John Percy Grayling of the 7th Lincolnshire Regiment
The next meeting of the Group is on 16 July at 7pm in the Library at Trinity Catholic Schoool, Leamington Spa.
This is a new Great War story which Mary finished researching recently after a WW1 Ancestors Study Day we held on 3 June in the Leamington Museum and Art Gallery.
John Percy Grayling
John Percy, known as Percy, was my husband David’s uncle. He was the eldest brother of his father and was born on July 22nd, 1899. He had seven younger siblings. In the 1901 Census he lived in Walton, Suffolk with his grandparents – John and Elizabeth Grayling with nine other family members (and a boarder) at the Pier House. John Grayling at this time was the Pier Master at Felixstowe Docks. By the 1911 Census he was living in Felixstowe, Suffolk at 5 Beach Stations Cottages with his parents, three brothers and a sister. He attended Felixstowe Central School.
World War One service
I have not found out when he joined up but he would have been eighteen in July 1917. He was a Private in the Lincolnshire Regiment, 7th Battalion. This was a service battalion, part of Lord Kitchener’s Second New Army that was raised to call men to arms in September 1914. Percy would have been under the command of the 51st Brigade in the 17th (Northern) Division. The battle of Passchendaele began on July 18th, 1917 lasting ten days and this was followed by the infantry attack on July 31st. By the end of August this area in Flanders became a swamp and was impassable. However Percy must have survived these battles.

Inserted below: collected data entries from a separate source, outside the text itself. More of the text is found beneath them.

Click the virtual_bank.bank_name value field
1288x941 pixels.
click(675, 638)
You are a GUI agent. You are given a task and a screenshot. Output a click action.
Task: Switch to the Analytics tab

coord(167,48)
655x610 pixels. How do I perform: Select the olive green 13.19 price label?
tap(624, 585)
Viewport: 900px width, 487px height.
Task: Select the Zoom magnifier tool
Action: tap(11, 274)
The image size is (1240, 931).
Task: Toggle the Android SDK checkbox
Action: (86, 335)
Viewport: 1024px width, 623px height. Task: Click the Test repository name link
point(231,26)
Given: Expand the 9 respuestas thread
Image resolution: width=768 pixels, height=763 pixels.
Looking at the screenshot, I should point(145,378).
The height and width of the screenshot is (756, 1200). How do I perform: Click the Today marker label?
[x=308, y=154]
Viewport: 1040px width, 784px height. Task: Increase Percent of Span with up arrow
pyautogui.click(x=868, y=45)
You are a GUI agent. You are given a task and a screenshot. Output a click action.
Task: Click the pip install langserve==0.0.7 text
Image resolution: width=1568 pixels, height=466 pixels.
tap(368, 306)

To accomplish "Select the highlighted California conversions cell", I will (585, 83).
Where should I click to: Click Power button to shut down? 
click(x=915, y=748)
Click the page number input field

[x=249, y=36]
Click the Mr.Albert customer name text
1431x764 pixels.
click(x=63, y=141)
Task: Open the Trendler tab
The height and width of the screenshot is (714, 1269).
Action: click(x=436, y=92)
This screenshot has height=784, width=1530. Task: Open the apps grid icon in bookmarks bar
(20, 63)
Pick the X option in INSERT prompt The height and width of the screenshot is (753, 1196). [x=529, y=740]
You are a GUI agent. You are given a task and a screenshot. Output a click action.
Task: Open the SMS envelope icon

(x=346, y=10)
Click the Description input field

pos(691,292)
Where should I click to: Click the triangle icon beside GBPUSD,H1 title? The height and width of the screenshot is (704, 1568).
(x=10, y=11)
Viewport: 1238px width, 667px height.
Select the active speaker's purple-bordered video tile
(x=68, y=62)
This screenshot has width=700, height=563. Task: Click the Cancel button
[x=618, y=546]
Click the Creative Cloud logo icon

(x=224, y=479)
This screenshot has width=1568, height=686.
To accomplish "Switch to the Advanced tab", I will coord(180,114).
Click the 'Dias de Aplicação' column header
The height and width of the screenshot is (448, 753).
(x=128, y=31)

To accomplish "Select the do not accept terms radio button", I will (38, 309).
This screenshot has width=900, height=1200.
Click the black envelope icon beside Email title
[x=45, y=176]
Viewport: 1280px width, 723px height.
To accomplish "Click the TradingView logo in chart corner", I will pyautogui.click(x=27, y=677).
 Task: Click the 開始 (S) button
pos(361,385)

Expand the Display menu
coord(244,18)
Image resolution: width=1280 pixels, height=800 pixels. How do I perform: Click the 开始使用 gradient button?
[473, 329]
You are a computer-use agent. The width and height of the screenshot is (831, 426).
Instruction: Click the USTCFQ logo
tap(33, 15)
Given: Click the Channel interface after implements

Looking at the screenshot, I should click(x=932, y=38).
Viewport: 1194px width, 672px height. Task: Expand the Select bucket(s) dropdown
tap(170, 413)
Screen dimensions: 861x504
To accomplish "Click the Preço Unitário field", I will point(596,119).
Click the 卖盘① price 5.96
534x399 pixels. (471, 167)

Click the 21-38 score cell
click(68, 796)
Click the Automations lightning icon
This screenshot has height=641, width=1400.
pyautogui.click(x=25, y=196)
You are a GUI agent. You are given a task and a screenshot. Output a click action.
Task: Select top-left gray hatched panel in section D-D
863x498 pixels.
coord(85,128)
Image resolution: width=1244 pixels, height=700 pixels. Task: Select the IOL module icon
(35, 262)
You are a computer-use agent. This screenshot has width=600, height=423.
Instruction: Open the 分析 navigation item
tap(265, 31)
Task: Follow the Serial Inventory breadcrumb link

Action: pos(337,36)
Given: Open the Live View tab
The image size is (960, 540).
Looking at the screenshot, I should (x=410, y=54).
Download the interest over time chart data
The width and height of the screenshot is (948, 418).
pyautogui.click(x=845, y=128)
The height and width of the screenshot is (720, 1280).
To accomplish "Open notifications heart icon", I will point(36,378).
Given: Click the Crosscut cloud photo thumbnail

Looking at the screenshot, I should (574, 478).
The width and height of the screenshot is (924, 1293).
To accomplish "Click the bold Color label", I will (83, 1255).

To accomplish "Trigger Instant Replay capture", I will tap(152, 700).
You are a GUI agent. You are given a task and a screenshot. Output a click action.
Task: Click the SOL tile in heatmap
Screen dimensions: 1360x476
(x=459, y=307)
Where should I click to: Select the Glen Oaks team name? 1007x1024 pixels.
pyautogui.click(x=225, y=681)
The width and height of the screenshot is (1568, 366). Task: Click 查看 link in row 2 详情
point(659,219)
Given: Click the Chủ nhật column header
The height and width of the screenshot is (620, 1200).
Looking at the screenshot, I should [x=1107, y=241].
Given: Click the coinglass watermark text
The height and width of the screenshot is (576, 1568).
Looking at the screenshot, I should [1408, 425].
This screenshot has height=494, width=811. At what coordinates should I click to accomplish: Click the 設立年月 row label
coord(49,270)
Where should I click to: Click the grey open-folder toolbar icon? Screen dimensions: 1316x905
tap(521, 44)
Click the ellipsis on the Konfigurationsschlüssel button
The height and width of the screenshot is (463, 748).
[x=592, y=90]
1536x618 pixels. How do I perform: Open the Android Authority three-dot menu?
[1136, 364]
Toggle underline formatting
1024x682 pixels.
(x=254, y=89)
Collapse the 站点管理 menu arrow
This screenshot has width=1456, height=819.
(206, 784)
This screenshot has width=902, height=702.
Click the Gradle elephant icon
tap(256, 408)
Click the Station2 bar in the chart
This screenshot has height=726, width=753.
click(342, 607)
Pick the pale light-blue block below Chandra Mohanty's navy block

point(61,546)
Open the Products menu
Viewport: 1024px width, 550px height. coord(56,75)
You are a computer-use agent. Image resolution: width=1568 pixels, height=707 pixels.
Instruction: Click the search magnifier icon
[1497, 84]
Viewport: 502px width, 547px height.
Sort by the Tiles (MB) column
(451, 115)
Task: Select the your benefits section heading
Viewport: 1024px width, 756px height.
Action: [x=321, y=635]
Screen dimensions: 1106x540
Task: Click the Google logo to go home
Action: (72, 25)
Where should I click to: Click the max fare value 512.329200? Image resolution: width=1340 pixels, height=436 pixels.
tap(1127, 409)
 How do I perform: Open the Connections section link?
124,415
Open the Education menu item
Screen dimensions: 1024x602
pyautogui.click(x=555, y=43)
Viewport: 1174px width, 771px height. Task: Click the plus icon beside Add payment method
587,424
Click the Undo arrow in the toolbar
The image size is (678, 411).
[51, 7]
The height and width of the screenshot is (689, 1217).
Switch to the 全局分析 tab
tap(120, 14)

In 1918 he would have fought in the First Battles of the Somme (21st March – 4th July) and the Battle of Amiens (8th-11th August), the Battle of Albert, Battle of Bapaume, Battle of Havrincourt and the Battle of Epehy were all phases of the Hindenburg Line and Percy’s final places of action.
Last days of the War
Sadly he died at the age of nineteen years during the Advance to Picardy and Artois, between the Somme and the Loos. His death was recorded on November 8th, 1918 on the Vis-en-Artois Memorial (Panel 4) in Pas de Calais, France. He was one of 9834 casualties that fell between August 8th and Armistice Day November 11th, 1918. He is also commemorated on the Felixstowe Memorial which is on the Sea Front Promenade adjacent to Bent Hill. He was awarded two medals – the Victory and the British medals posthumously for serving his country. His parents, John and Caroline Grayling must have been devastated at losing their son so near the end of the conflict.